5 Last-Minute Gift Ideas for the Gardeners in Your Life
If you have a serious horticulturalist in the family, you’ll have to look beyond generic seed-starting kits.
5 Last-Minute Gift Ideas for the Gardeners in Your Life
If you have a serious horticulturalist in the family, you’ll have to look beyond generic seed-starting kits.

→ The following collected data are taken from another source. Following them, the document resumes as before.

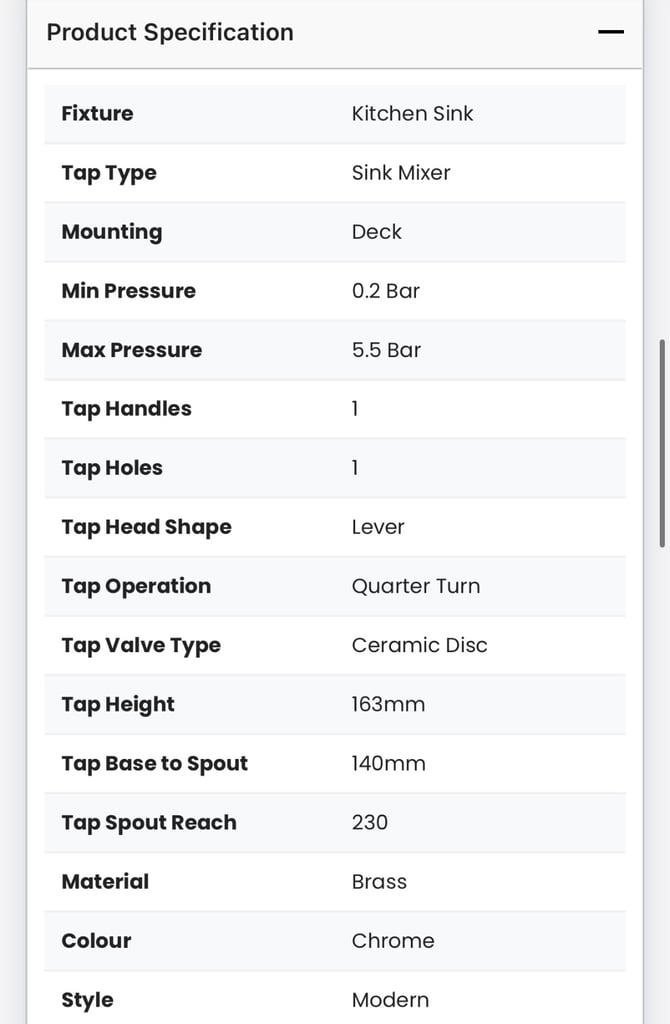The width and height of the screenshot is (670, 1024).
Task: Select the Min Pressure 0.2 Bar value
Action: (x=386, y=291)
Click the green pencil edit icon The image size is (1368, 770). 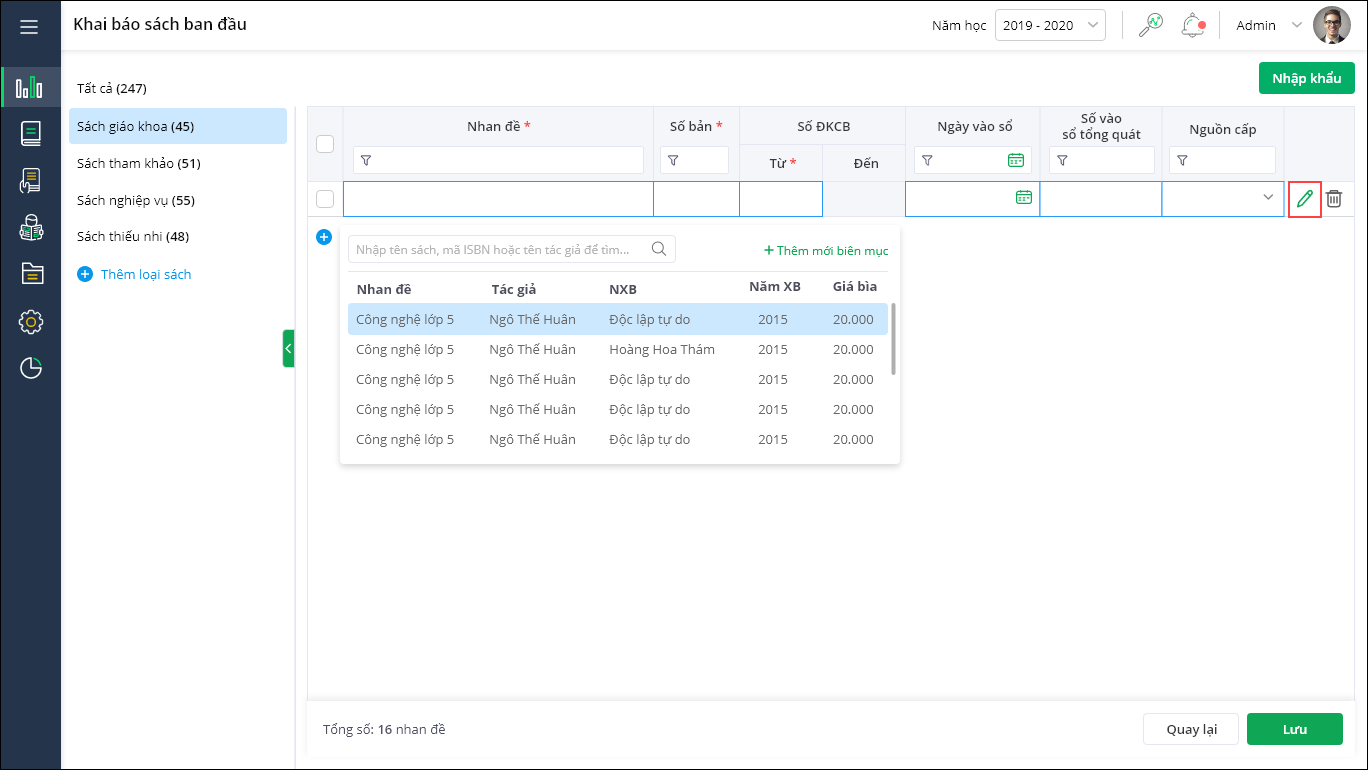coord(1304,199)
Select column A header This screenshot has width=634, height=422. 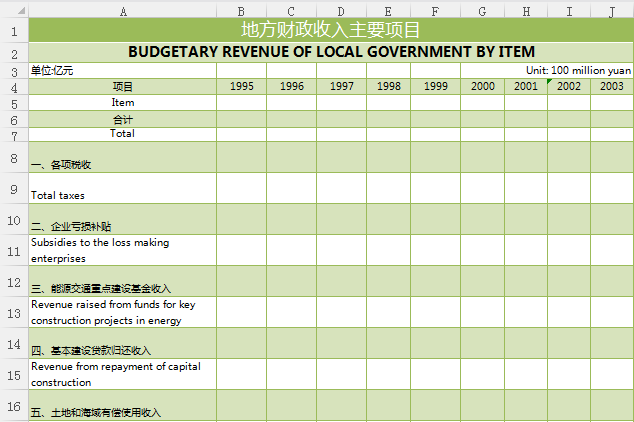(123, 11)
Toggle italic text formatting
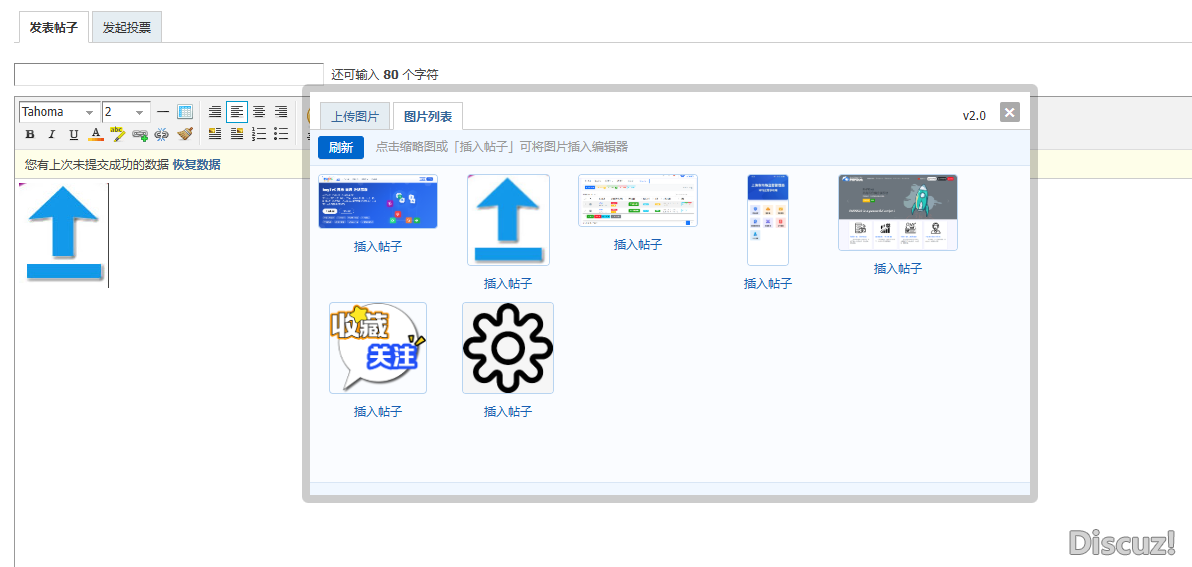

The internet is chock-a-block with lists of garden gift ideas. Weirdly, many such lists are loaded with things such as natural soaps and fair trade chocolate. You will also find a lot of kitschy garden products—things about which serious gardeners, when they pull off the wrapping paper, might say, “Well, um, gee, thanks.” Here are a few ideas sure to impress even the most jaded gardeners in your life.
Felco Pruners
Felco pruners have a cult-like following for a reason: The company offers 26 different models, tailored to suit individual ergonomic preferences and specific farm and garden uses, including left-handed options. The Swiss-made tools come with a lifetime guarantee.
Hori Hori
These are the Felcos of hand trowels. Made in Japan with a comfortable wood handle surrounding a thick steel shank that won’t bend or break, Hori Horis also come with a serrated edge for cutting through roots. Professional gardeners often pack a pair of holsters on their belt: one to hold their Felcos, the other for a Hori Hori.
Grafting Supplies
Perhaps the gardener in your life would like to experiment with grafting their own fruit trees, grape vines or rose bushes? If so, they’ll want to make the precise cuts required for the job with a grafting knife or a professional grafting tool. Don’t forget to throw some grafting tape or grafting wax in their stocking.
Rooting Hormone
Here’s another stocking stuffer: Dip the end of cuttings in this all-natural goo to encourage quick root formation on perennials such as lavender and rosemary.
Heirloom Fruit Tree
Seeds are an obvious gift idea, but what about a gift certificate to an online fruit tree nursery? These companies start taking orders for “bare root” trees—shipped sans soil during their winter dormancy period—in early January. Here are a few to try: Sonoma Antique Apple Nursery, Raintree Nursery, and One Green World.